Recorded data
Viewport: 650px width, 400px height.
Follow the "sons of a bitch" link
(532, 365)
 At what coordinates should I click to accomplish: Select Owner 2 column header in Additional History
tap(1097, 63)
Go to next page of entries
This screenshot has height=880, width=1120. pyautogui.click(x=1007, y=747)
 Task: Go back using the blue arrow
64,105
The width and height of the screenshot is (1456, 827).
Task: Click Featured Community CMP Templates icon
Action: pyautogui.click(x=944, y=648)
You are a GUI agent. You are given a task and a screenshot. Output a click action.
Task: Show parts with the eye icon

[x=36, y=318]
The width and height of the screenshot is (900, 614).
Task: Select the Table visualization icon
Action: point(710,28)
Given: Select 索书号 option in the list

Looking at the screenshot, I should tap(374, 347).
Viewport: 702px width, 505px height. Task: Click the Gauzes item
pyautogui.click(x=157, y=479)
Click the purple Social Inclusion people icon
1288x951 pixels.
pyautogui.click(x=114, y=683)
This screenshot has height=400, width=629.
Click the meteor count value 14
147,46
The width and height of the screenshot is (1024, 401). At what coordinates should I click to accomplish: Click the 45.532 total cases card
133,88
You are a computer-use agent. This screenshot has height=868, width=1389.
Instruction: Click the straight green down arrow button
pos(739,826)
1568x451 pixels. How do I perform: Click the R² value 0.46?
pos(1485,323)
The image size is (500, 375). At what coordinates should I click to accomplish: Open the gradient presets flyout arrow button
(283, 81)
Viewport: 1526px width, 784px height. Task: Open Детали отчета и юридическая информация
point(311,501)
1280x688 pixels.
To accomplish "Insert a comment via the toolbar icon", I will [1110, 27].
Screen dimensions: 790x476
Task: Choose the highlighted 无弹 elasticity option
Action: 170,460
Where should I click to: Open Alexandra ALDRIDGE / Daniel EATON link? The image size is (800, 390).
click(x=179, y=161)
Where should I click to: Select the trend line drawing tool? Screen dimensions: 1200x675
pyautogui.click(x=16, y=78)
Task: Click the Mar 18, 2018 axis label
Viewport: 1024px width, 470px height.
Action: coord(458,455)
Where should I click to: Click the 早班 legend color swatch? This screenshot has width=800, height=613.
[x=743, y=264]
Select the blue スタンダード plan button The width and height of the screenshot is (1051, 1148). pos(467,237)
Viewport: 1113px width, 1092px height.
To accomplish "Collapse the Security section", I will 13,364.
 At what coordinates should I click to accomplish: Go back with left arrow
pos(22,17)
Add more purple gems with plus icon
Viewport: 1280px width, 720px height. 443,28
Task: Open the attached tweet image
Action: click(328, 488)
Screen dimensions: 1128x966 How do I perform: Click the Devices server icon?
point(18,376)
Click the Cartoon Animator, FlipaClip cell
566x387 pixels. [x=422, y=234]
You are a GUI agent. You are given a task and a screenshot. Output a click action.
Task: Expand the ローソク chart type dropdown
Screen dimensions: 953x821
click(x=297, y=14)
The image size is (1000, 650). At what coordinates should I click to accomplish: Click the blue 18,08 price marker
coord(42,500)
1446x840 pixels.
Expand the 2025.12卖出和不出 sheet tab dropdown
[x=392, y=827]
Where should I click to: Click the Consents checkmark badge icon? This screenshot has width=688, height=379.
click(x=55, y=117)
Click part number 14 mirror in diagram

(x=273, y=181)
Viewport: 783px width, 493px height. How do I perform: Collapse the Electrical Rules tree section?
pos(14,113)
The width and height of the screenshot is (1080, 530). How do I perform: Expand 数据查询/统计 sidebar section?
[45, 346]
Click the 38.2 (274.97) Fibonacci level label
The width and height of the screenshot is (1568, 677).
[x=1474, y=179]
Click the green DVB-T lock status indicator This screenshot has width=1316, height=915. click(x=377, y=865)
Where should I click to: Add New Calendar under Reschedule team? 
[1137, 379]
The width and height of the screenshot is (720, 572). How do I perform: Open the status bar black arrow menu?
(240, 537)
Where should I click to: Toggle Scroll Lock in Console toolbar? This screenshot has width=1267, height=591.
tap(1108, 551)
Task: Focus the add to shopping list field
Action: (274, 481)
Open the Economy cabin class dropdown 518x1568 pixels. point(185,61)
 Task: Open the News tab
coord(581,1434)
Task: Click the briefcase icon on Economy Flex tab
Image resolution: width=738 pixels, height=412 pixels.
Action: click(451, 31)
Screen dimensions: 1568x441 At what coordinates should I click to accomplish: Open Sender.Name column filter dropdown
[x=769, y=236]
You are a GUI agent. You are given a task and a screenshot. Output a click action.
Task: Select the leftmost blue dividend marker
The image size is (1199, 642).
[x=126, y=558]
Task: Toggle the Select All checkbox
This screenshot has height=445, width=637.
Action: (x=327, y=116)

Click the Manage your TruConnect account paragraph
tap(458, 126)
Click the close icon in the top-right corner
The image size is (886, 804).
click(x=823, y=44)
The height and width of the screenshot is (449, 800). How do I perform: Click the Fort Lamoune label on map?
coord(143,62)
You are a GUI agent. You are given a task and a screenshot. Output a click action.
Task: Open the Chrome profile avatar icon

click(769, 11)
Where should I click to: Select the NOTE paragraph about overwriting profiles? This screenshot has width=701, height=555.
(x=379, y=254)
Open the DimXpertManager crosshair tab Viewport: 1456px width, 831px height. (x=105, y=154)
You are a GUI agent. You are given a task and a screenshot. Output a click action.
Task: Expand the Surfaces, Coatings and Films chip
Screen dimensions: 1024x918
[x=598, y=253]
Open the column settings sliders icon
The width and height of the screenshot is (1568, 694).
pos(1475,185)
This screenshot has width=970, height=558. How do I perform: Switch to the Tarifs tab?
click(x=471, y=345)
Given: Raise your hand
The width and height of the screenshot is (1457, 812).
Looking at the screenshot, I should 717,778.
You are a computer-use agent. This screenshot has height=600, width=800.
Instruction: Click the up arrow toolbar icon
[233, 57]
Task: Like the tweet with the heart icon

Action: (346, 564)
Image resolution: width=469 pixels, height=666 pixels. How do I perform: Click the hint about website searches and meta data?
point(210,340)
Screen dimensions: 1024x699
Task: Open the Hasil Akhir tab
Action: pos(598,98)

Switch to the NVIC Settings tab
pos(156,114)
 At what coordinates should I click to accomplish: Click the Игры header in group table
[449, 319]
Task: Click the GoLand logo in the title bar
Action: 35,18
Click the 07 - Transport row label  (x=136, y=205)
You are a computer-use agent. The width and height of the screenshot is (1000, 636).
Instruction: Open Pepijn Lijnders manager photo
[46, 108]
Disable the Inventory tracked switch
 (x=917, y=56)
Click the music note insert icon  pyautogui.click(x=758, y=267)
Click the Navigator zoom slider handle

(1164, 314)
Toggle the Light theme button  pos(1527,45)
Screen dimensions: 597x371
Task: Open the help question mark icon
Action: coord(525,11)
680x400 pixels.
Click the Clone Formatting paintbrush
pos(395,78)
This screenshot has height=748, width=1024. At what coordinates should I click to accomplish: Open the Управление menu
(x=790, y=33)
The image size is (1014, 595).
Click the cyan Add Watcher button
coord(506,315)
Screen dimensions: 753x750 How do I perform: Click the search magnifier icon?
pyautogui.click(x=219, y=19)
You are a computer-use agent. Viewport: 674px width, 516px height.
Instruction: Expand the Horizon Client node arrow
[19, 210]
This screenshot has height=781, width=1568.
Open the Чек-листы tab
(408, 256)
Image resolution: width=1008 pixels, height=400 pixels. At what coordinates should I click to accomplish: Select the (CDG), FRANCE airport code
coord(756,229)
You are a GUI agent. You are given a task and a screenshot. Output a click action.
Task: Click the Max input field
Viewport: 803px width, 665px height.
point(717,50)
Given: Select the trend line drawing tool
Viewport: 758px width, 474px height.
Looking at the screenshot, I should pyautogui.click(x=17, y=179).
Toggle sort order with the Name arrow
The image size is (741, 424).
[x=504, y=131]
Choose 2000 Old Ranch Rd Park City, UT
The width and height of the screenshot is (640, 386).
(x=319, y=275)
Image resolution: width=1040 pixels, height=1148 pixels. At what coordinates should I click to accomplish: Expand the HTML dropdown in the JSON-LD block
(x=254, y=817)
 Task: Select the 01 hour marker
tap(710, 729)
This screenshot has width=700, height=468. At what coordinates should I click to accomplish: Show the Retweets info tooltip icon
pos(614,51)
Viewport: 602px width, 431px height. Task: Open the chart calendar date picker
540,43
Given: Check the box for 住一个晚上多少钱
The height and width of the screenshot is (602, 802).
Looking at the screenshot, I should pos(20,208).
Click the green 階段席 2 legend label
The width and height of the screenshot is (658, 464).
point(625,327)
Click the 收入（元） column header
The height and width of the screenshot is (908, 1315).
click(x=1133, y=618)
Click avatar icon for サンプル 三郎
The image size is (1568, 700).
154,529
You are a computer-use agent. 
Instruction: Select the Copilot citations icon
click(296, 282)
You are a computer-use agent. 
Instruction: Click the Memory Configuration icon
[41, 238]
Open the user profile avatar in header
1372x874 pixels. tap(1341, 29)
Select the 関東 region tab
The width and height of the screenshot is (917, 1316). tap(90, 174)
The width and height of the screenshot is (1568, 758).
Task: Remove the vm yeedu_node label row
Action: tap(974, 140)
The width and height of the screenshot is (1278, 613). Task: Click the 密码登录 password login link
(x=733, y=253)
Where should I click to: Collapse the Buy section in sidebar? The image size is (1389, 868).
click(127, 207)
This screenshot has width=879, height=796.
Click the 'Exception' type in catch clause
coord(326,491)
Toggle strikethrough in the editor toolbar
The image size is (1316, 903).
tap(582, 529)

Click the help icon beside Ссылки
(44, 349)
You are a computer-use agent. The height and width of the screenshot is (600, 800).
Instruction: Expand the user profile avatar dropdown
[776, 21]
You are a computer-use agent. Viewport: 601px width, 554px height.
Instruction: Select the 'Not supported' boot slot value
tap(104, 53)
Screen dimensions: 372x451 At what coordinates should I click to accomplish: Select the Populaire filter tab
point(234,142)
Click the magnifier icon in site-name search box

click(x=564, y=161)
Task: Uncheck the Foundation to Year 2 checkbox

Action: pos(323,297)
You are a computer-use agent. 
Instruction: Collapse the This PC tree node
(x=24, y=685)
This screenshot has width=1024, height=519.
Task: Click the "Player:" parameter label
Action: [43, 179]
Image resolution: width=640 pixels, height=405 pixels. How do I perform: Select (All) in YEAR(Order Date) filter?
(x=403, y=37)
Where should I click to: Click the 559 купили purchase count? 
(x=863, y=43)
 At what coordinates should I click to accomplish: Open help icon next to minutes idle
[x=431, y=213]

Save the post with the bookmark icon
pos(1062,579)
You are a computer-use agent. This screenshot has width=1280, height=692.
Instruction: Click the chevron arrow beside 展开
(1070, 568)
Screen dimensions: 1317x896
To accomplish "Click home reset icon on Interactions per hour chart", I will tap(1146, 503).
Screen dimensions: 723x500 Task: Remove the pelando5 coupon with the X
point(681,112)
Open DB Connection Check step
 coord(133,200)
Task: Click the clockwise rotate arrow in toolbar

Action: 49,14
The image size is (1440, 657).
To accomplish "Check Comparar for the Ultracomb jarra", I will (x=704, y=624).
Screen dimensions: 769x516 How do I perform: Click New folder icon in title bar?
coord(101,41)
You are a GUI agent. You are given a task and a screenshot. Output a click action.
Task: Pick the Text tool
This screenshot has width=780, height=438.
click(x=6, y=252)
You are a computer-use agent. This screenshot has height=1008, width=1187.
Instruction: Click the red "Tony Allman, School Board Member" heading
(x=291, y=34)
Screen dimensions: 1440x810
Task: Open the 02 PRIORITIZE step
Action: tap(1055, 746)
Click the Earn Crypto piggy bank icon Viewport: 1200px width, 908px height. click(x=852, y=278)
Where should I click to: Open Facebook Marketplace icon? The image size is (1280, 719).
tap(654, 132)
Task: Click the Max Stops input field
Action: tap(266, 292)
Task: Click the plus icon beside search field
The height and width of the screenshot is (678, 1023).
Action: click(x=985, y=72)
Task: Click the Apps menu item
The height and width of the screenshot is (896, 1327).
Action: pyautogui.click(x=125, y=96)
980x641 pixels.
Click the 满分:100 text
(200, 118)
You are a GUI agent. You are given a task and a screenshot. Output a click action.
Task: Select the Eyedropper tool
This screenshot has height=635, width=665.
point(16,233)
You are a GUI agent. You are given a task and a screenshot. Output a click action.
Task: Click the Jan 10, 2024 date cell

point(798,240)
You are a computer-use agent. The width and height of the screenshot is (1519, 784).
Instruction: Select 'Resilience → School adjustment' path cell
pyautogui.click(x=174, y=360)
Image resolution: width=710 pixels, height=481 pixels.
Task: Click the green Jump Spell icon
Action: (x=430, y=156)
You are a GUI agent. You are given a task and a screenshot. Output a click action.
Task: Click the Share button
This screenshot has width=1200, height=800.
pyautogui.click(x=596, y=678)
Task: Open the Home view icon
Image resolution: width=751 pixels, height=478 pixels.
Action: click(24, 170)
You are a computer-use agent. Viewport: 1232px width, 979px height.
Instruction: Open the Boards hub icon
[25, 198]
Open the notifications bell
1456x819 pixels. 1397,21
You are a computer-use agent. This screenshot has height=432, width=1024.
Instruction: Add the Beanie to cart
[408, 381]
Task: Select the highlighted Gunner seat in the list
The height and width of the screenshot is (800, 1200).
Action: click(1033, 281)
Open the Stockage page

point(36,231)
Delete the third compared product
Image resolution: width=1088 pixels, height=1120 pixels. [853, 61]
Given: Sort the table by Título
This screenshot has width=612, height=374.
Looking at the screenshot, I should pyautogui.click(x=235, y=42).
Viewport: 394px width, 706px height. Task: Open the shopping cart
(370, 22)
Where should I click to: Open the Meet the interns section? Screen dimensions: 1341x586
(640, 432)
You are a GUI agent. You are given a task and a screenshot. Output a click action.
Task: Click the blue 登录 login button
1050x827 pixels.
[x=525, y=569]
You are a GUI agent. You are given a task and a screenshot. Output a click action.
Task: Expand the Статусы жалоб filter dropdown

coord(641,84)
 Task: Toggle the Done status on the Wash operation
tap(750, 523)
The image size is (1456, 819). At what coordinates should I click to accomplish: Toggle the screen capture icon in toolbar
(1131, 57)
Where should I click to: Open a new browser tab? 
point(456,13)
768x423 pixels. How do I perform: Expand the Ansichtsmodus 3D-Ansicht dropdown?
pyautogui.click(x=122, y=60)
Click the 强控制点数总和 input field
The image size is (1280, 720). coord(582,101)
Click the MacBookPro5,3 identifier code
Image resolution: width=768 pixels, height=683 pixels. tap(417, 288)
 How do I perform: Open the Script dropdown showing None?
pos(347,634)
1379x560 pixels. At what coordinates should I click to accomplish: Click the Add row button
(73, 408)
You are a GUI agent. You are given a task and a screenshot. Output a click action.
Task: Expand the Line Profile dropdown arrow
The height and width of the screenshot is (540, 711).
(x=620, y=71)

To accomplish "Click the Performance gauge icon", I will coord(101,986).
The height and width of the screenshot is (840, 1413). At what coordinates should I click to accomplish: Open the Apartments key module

## [Exercise aim]
State, as a bare number, how many lines of the records above include "Economy".

## [Task response]
2